Porque Castro es todos los medios, Castro es también el mensaje (en el lenguaje cifrado, encapsulado, del código retroviral). Llevamos a Castro adentro

Lo que queda es puro teatro: la retórica imperial del Siglo de Oro –que fue, después de todo, el siglo pasado–, la represión como guiñol, el desplante como tic, y las bandas de izquierdistas desempleados a las que los nuevos gobiernos democráticos deberán ofrecer lecciones gratuitas de macramé.

En cuanto a las tres creaciones permanentes del castrismo, trataré de explicarlas en otros tantos párrafos rápidos:

  1. Si Latinoamérica buscaba un centro magnético donde implementar sus fantasías literarias, lo encontró en la Cuba castrista. El castrismo fue el Aleph, por lo que su final equivale a la demolición de la casa de Carlos Argentino Daneri (en el cuento de Jorge Luis Borges). Había que ir a La Habana en peregrinaje para ver el mundo in nuce: Ernesto Guevara (Carlos Argentino) será el primero en descubrir esa trayectoria, ese magnetismo. Porque el castrismo fue, durante un brevísimo tiempo, poesía con capacidad heideggeriana de destinar.

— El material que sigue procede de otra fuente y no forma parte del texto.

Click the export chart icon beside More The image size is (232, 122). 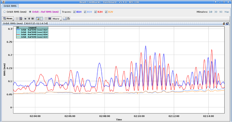[x=65, y=19]
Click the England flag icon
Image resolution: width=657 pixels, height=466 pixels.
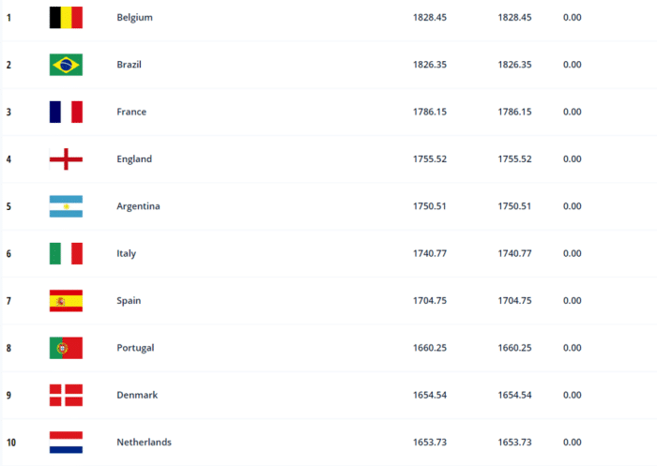(x=66, y=159)
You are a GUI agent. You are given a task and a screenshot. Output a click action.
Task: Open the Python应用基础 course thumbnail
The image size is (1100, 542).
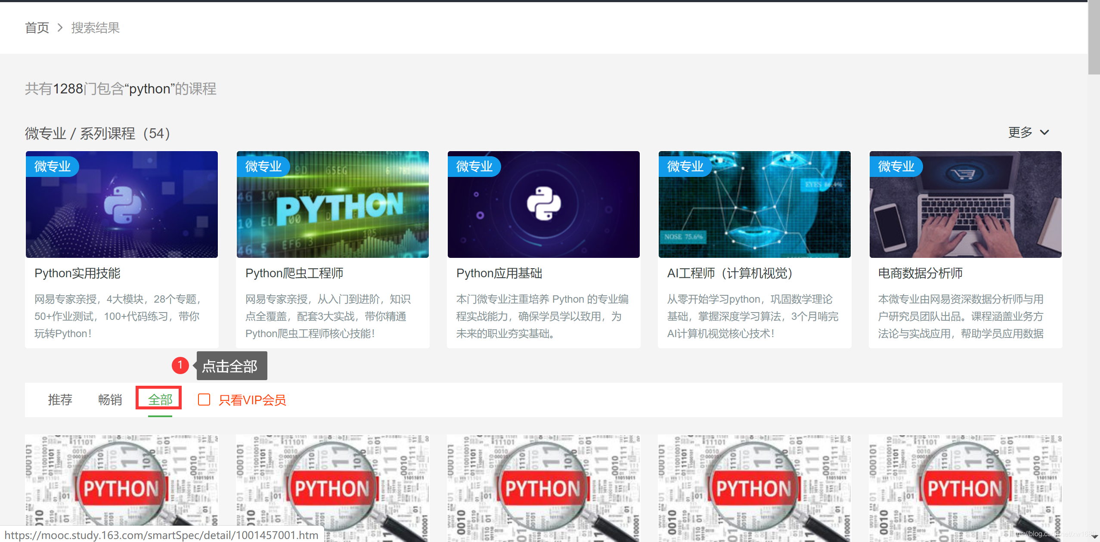point(543,204)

  2. El castrismo es, además, el desarrollo universal de la dictadura. Correspondió a Fidel Castro la reinterpretación de los contenidos (educacionales, salutíferos, represivos, socialistas, turísticos y espectaculares) del batistato. La ontogenia castrista no pasa de ser un mito: el castrismo nació completo de la cabeza de la República. La bifurcación del 59 conduce a un hiperdesarrollo –o desarrollo inflacionario– que hubiese ocurrido de cualquier manera, aunque de distinta forma, con el batistato. En vez de un desarrollo económico clásico, el castrismo fue un desarrollo antitético arcaico. Lo batistiano en expansión migra a la literatura, y se resuelve allí, encuentra en las letras su culminación diferida: en Tres tristes tigres, de Cabrera Infante; en Paradiso, de Lezama; en las Metamorfosis de Sarduy.

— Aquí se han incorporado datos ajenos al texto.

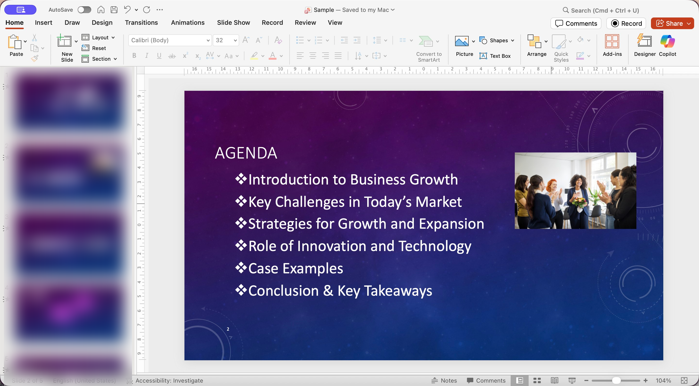Image resolution: width=699 pixels, height=386 pixels.
Task: Click the Add-ins icon
Action: (612, 46)
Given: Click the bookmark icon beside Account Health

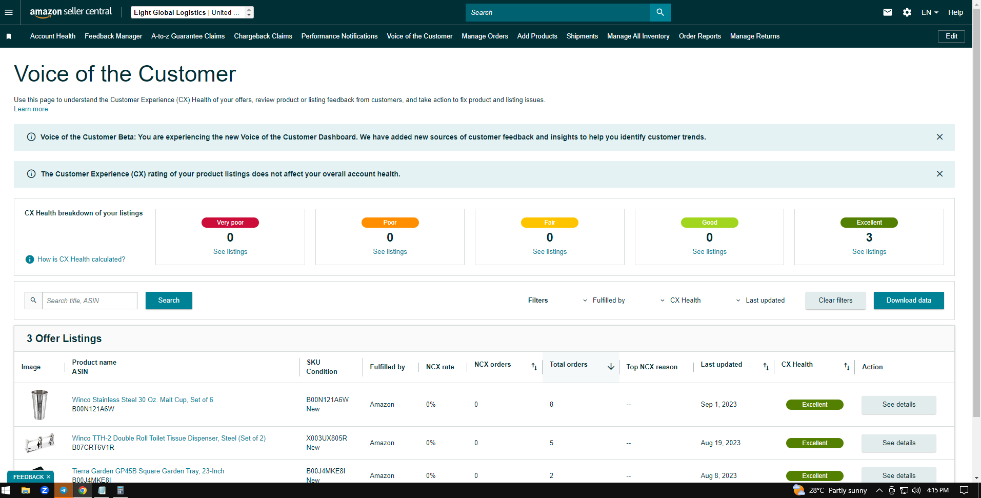Looking at the screenshot, I should (9, 36).
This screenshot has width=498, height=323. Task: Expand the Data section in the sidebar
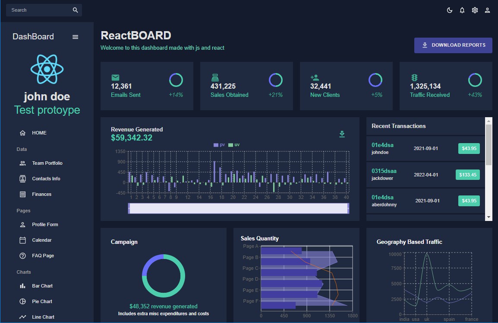(21, 149)
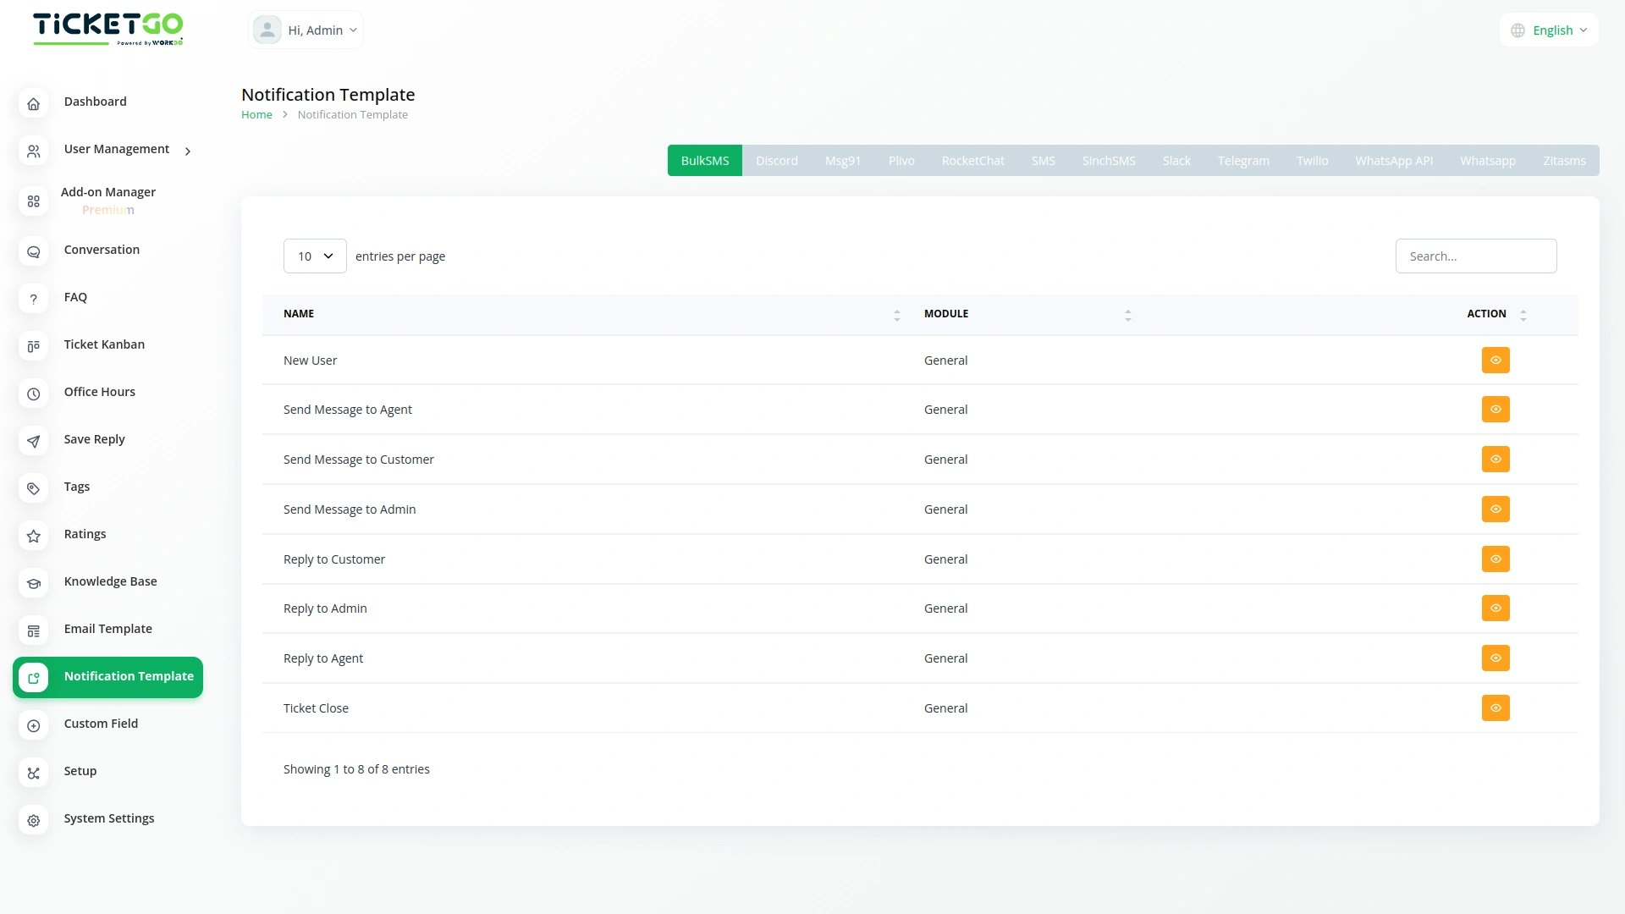
Task: Switch to the Telegram tab
Action: pyautogui.click(x=1242, y=161)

  3. El Exilio es una construcción castrista, un enclave penitenciario donde el sistema productivo clásico fue mantenido con fines de reabastecimiento. El Exilio no es más que otro elemento de la diversificación económica revolucionaria: un NEP in partibus. No hay ninguna diferencia entre exportar una revolución y exportar un exilio. De hecho, la emigración ha sido el arma secreta del castrismo. Las migraciones castristas consiguieron la latinización del Imperio, logro máximo de la política exterior cubana, así como la vandalización de la unidad nacional lo es de la política interna.

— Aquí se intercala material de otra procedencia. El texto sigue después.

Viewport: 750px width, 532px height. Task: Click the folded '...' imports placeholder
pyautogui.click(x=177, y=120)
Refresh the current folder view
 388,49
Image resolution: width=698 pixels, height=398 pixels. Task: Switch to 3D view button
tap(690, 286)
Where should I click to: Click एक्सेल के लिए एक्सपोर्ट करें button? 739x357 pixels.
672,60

Por último, y como añadido, debo repetir que Reinaldo Arenas, el más grande pensador cubano del último medio siglo, proyectó en el castrismo los aspectos sintomatológicos de su enfermedad. Para Reinaldo, el castrismo fue, en sí mismo, una plaga, el mal du siècle. Es decir, un asunto intracelular, microscópico e inframundano y, al mismo tiempo, una creación ciberinmunológica: el virus Fidel Castro. Porque Castro es todos los medios, Castro es también el mensaje (en el lenguaje cifrado, encapsulado, del código retroviral). Llevamos a Castro adentro.